Catherine Mary Stewart and the queens of retro movie nerddom

Being the Retrologist of the group (I was there, man!), I feel this is really not only my lane… but my responsibility. NAY! My obligation! My lot, even. My crux.

My blessing and my curse. (Coming of age in the 80s made some things really difficult in the modern era. Do you know how hard it is to find tanlines these days?!)

I’ll start by defining the parameters. The temporal bookends here are 1979 and 1988 (arguably the Golden Age of Retro Nerddom; if not golden, then certainly golden-with-a-broad-silverish-buffer). There are exceptions to this time frame, but none of the movies/women mentioned herein fall outside it. (The definition — my definition — of ‘retro’ will be a standalone rant all to itself.)

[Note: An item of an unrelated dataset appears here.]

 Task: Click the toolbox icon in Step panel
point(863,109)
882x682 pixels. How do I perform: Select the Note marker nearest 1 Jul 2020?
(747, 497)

‘Movie’ is explicit: not TV shows, not games, not music (that’ll be its own list later), not MTV hosts or game show models — because let’s be honest, every woman ever on The Price is Right would be on this list (even though no one knows their names), and Vanna White. Anyway, feature motion pictures (as B as some of them may seem). And the movies need to be pretty nerdy, or cult filmy. This counts out a lot of movies and ladies, in my opinion. Doesn’t mean the movies aren’t rad, or that the chicks aren’t bodacious. (I’m looking at you, Adrian Barbeau…) But having a Cannonball Run lunchbox made you cool. Having a Labyrinth one… did not. (Just trust me on this one.)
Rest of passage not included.